Возвращаясь в штаб, я подумал, что давеча сгоряча назвал мою силу проклятой. А не кокетство ли это?
Что я значу без моих способностей? Да, я не просил Создателя наделить меня странными, подчас пугающими талантами, но смирись уж, Велвеле. И кем же ты станешь, когда вдруг лишишься силы? Одним из мириада созданий, копошащихся в варшавском муравейнике?
Помню, однажды в деревне я перевернул старую, полуистлевшую колоду, а под ней кишели мураши. Они бегали, суетились, таскали яйца. Я тогда еще подумал, что это здорово похоже на городскую сутолоку.
Так как, Велвеле, готов ли ты стать в строй безвестных и безымянных граждан, стать интегральной единицей «народных масс»? Пока сила с тобой, Велвеле, ты – единственный на свете.
Дальнейшие дневниковые записи, вплоть до середины 1925 года, практически отсутствуют, сводясь к разрозненным подсчетам, иногда с короткими, энергичными комментариями («жадюга», «ворюга», «каналья»). Видимо, в адрес импресарио[11].
4 августа 1925 года, Лодзь
С весны не мог найти свой дневник. Думал уже, что потерял, как он вдруг нашелся в одном из чемоданов, в кармашке на крышке.
Перечитал свои записи, испытывая снисхождение к тогдашнему себе, юному, непутевому, горячему.
Теперешний я – взрослый, солидный и опытный. Двадцать шесть лет скоро, не абы как.
Отец, правда, по-прежнему, как в детстве, зовет меня мишугенером[12], считая совершенно непрактичным и житейски несостоятельным. И у меня есть подозрения, что Леон склонен соглашаться с моим папашей – уж сколько раз мой импресарио дурил меня, присваивая себе куда больше, чем полагалось по уговору.

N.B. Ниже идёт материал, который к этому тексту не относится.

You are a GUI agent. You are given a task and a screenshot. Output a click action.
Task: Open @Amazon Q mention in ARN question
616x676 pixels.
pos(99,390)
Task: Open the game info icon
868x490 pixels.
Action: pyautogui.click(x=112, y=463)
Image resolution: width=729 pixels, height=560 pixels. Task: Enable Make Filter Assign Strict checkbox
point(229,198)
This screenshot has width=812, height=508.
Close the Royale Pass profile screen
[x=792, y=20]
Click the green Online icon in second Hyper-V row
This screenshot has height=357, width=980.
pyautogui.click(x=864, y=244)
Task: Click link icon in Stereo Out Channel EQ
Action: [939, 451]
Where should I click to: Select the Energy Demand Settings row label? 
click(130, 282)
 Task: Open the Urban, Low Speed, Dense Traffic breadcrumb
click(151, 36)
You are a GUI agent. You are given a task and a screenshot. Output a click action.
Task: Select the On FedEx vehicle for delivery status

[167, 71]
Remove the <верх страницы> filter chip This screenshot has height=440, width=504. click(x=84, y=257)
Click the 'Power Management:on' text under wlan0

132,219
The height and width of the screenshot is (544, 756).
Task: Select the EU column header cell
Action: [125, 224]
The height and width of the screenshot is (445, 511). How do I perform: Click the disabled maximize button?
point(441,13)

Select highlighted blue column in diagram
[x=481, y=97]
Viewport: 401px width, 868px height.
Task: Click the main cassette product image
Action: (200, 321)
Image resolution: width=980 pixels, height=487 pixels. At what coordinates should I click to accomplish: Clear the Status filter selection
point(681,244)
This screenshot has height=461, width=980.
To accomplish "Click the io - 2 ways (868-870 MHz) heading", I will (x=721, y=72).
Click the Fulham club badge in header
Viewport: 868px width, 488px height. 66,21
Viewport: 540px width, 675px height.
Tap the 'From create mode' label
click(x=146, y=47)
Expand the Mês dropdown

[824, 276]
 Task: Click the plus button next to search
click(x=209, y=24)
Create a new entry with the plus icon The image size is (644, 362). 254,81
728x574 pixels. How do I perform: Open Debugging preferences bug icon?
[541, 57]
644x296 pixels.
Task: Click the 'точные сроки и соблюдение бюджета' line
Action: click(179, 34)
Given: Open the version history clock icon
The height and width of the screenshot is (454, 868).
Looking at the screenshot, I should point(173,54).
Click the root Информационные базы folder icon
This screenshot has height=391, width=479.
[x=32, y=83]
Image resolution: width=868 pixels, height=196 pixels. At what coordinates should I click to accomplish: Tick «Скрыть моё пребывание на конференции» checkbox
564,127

Правда, я никогда с ним не ругался из-за денег, поскольку корысть была его натурой. Кобак спал и видел деньги. Просыпался и думал только о деньгах. Говорил о них – и делал деньги, добывал их неведомыми, но законными путями.
Да и что толку ругаться? Попробуйте убедить горького пьяницу не пить! Да и куда я без Леона?
Что-то в нем было мне неприятно, что-то отталкивало, но Кобак обеспечивал мне хорошие заработки.
Конечно, по-всякому бывало. Тут как на море – то прилив, то отлив. Однажды два дня не ел, пришлось часы, подаренные Пилсудским, продать. А потом опять накатило – гастроли, аншлаги… Сил хватало на два выступления в день.
Самое интересное, что Леон не верил в телепатию, считая меня обычным шарлатаном, только что везучим. На первых порах я пытался Кобака переубедить, читая его мысли, но мой импресарио раз за разом «убеждался» в моем везении, и только.
«Молодец! – говорил он, когда я находил спрятанную им безделушку. – Тебе опять везет!»
Ну, что ты скажешь…
5 августа
Проснулся поздно и очень удивился, обнаружив рядом с собой хорошенькую девушку. Она тихонько посапывала, совершенно по-дитячьи, волосы цвета соломы были разбросаны по подушке, а одеяло открывало груди, похожие на опрокинутые чаши. Соски напоминали спелые малинки.